■ Texte fourni
□ □ □ □

Toutefois dans les opus suivant, on s'éloigne nettement de l'univers de Margaret Mitchell et l’œuvre de Régine Déforges se singularise en nous faisant parcourir le temps après guerre, en phase avec les grands événements qui agitent la planète. On reproche alors à l'autrice le ton léger et les aventures libertines contenus dans ses œuvres... pour les âmes bien pensantes, on frise la censure en conformité avec un puritanisme larvé qui se fait jour dans nos sociétés au début des années 90, à contre-courant des années 60-70 si libertaires.
En fait, je n'ai lu que les trois premiers tomes de cette saga, et il y a longtemps... je prévois de remédier à cela en relisant le tout, pour me faire une idée plus juste de sa valeur littéraire.
Régine Déforges a aussi défrayé la chronique en révélant dans "Carnet volé" (1978), qu'à l'âge de 15 ans, elle était amoureuse de Manon une de ses camarades à Montmorillon. Voilà qui scandalisa les habitants du cru qui la mirent au ban de la ville...
Eh oui... on en était pas au mariage pour tous, dans ces années là, il y avait de seuils à ne pas franchir et l'homosexualité était considérée comme de la perversion voire comme une forme étrange de pathologie mentale dont on devait pouvoir guérir ...
Régine Déforges est une femme libre, une très belle femme également qui, en outre, a du talent dont celui de l'écriture, une femme de caractère servie par l’honnêteté qui lui fait dire ce qu'elle pense sur bien des sujets sociétaux de son temps... un panel de dons et de dispositions qui peuvent faire des jaloux d'autant que les succès récompensent ses productions.
Au-delà des rumeurs, s'investissant toujours plus dans la ville de son enfance, celle-ci, lui doit la création du "Salon du livre" une manifestation estivale qui en fait La cité de l'écrit. En 2020 La municipalité réélue l'a transformée en formule bien moins ouverte sous l’appellation "Les rencontres de Montmorillon". Sera-ce une initiative qui fera perdurer cette manifestation culturelle ,10 ans après la disparition, de l'autrice ?....
Camille Déforges sa fille, a été contactée pour participer à la prochaine édition des "Rencontres de Montmorillon" L'association des brodeuses de Montmorillon, a prévu de lancer un concours autour de "La bicyclette bleue". Camille viendra peut-être. En attendant, en hommage à sa mère, elle a précisé que le 3 Avril prochain, date anniversaire du décès de Régine Déforges, elle organisera un soirée dédiée à sa mémoire et à son œuvre, en présence de tous ses amis, à la Maison de la Poésie à Paris.
Il serait honorable et juste que les gens et la municipalité de Montmorillon n'oublient pas cette enfant du pays qui, elle, les a bien aimés et dotés d'un événement hautement culturel à ne pas laisser fuir avec le temps.

□ □ □ □

■ Énoncé rédigé
D'après le texte fourni, quel âge avait Régine Déforges lorsqu'elle était amoureuse de Manon ?

■ Listing
□ □ □ □

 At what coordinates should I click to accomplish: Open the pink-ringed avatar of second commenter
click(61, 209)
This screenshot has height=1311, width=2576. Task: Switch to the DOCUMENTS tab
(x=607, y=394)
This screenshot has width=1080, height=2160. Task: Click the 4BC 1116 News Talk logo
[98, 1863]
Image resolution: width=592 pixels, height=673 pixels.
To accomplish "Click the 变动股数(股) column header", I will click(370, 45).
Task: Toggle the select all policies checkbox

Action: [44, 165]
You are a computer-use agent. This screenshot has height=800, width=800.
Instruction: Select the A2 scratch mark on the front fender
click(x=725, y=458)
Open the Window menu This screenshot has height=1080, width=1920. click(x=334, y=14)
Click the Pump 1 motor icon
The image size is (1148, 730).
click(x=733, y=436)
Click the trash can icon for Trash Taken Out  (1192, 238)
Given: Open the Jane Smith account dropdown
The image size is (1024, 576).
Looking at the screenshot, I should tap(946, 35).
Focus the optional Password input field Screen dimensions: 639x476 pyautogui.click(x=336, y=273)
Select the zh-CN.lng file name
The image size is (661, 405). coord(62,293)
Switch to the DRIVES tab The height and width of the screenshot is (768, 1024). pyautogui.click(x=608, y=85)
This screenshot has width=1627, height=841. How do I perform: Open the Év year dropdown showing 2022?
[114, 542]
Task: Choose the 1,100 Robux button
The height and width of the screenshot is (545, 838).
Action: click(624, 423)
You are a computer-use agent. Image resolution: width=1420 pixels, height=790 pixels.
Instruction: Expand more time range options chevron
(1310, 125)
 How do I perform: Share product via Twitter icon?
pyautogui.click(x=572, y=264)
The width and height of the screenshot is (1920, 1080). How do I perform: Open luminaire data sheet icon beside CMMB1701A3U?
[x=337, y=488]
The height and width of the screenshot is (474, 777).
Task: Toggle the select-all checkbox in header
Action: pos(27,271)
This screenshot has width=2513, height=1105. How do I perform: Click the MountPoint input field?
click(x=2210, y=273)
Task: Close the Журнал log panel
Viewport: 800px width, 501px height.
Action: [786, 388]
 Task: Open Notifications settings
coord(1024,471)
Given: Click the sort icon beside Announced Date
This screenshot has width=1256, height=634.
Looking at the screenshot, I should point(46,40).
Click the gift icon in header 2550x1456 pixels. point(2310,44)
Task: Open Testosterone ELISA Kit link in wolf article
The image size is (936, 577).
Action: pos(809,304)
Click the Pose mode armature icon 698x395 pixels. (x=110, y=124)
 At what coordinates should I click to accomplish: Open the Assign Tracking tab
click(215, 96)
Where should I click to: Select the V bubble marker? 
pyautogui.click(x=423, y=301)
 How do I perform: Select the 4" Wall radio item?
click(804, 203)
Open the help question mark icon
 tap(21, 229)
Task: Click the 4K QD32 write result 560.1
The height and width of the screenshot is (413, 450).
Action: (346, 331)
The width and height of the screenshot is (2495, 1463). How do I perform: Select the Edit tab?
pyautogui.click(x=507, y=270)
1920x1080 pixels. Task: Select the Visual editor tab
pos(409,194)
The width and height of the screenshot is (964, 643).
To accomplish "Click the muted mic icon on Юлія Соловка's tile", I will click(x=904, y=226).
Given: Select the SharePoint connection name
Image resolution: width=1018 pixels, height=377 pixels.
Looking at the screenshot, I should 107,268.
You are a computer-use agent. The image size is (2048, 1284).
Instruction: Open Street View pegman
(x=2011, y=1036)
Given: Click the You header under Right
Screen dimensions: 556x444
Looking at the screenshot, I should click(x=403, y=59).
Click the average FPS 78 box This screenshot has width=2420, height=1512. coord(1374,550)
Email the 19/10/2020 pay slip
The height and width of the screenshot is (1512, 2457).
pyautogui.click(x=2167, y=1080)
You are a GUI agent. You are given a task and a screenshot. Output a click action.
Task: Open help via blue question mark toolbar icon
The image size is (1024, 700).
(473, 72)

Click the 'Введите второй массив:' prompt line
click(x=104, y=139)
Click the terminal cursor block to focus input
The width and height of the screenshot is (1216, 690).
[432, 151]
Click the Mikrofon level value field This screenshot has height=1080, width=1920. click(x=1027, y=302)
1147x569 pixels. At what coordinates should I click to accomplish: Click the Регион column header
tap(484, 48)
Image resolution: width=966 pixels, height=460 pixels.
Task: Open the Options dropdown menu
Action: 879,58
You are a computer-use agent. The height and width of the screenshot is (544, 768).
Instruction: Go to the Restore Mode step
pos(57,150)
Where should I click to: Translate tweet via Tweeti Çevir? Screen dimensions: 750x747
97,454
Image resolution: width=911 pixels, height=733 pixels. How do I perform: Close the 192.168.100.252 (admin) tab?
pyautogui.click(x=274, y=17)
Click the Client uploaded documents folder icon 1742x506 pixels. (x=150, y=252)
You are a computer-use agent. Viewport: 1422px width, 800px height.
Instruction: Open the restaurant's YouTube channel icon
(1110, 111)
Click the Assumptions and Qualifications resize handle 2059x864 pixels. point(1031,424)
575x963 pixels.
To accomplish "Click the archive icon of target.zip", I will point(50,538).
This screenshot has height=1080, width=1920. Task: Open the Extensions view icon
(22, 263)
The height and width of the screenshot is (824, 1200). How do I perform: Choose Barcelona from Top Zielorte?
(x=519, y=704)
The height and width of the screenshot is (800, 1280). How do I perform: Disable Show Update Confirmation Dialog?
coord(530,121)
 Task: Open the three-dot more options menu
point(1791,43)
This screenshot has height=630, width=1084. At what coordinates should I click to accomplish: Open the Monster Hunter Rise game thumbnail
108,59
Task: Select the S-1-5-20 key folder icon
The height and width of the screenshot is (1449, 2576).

□ □ □ □

■ Réponse complète
Elle avait 15 ans.